Paul goes on to say that the living dead are animated by "the ruler of the power of the air."
There is an evil spirit at work, a power at work among those who are the living dead.
I have often wondered how people can be so wicked.
How can you murder your wife and your daughters as was reported in the court case in Ontario recently?
How can you stay in power by oppression and violence as we have seen in Syria?
How can you sell drugs which addict and could kill those you sell them to?
Evil is provoked by an extremely evil power.
Neufeld quotes Wink who says, "The very air humanity breathes is an atmosphere contaminated by the lord of evil and his lackeys (cf.
Wink, 1984:84)."
Yet the next phrase shows that those who are the living dead are not so only because they have no choice.
There is an evil spirit at work, yet it is at work among those who choose disobedience.
This is what it means to be the living dead.
This is what all of us were.
!! C.   Don't Count Yourself Out
            Several of you have shared your testimony with us and we are looking forward to hearing many more.
My testimony is very similar to others who grew up in the church.
This is what often we hear, "I don't have a very exciting testimony.
I grew up in a Christian home and when I was a teenager I made a commitment for Christ and have been living for Him ever since."
Sometimes with such a testimony we may not believe that we ever were the living dead.
We don't really believe that we were under the power of the course of this world.
It is interesting, if that is our thinking, to realize how Paul structures this passage.
When he begins he says, "you were dead."
Who is he talking about?
He may be talking about the Gentiles, who came from a wicked pagan background.
He may also be talking about those who have recently become believers.
It almost sounds like an accusatory "you" in which he could be saying, "you people who come from a pagan background were dead, but we Jews did not experience that."
But as we read on, we discover in verse 3 that he is not making such a distinction.

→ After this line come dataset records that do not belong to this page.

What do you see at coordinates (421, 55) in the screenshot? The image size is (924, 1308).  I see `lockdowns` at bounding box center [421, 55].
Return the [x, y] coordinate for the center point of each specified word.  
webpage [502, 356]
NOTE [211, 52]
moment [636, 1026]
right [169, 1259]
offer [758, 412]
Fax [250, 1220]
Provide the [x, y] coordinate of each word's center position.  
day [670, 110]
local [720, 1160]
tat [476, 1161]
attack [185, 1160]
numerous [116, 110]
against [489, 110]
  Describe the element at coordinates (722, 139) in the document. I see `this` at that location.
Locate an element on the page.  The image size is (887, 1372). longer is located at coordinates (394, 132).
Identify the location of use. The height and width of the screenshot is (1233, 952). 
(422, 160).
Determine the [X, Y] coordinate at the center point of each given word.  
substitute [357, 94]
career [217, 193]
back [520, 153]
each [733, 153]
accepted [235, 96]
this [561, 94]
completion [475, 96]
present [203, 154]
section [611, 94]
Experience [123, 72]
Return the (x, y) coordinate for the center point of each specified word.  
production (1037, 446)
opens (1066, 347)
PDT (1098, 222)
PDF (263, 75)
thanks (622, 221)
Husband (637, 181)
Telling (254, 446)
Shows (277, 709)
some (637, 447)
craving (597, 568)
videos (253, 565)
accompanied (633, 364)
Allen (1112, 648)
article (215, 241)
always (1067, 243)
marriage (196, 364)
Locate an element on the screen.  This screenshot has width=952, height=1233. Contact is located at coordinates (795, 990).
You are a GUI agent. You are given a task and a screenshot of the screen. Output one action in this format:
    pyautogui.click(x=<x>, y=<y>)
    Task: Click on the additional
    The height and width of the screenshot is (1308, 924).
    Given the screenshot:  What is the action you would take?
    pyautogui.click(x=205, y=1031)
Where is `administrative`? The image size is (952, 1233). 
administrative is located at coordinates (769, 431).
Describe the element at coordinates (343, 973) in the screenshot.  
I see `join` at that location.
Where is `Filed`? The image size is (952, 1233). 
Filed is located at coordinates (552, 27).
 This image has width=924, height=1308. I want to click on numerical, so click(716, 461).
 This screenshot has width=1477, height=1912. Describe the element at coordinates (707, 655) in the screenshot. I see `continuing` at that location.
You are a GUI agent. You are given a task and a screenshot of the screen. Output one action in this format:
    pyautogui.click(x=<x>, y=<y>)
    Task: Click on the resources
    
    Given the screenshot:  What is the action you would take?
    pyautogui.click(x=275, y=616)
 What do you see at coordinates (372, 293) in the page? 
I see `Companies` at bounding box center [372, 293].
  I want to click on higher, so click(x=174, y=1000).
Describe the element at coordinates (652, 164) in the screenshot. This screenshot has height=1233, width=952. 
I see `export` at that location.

Whether he is talking about Jews or long term Christians, when he says "we," he makes it very clear that "all of us once lived among them in the passions of our flesh."
Paul was able to boast about all the things which made him a righteous person.
He was a Jew with a stellar pedigree, but he still calls himself the worst of sinners in I Timothy 1:16.
He understood that in spite of the appearance of righteousness, he also had been among the living dead.
I think it is important for all of us to understand that we were among the living dead no matter what our testimony is.
We need to understand that, as Paul says, all of us were at one time living in the passions of our flesh, which does not only mean in sexual sin, but also in selfishness and greed and many other things.
We need to understand that all of us followed the desires of the flesh and senses and that it was, and perhaps still is, natural for us to do exactly as we please.
We need to think about our life and discover what it was that made us dead because unless we understand that we were dead, we will never fully appreciate what comes next in this passage.
!! D.   The End of the Living Dead
            As the living dead, we were by nature, children of wrath.
Neufeld says, "/Wrath/ must be understood not as a divine fit of anger, however, but as God’s meticulous attention to and response to rebellion, oppression, and the defilement of creation."
Every person who has not been made alive is spiritually dead and being dead means being under the judgment of God.
The finger of God which pointed the way out of the garden of Eden was intended for us as well and we remain under the sentence of that judgment to this very day.
Every person who is among the living dead is under God's righteous and justified wrath and so is eternally dead.
!
II.
The Living Living
!! A.   But God
            If we should hear, "They were in an accident, but no one was hurt," we would say, "That is good news!"
If we should hear, "The tumor is malignant, but if we do surgery soon it is easily treatable," we would say "That is good news!"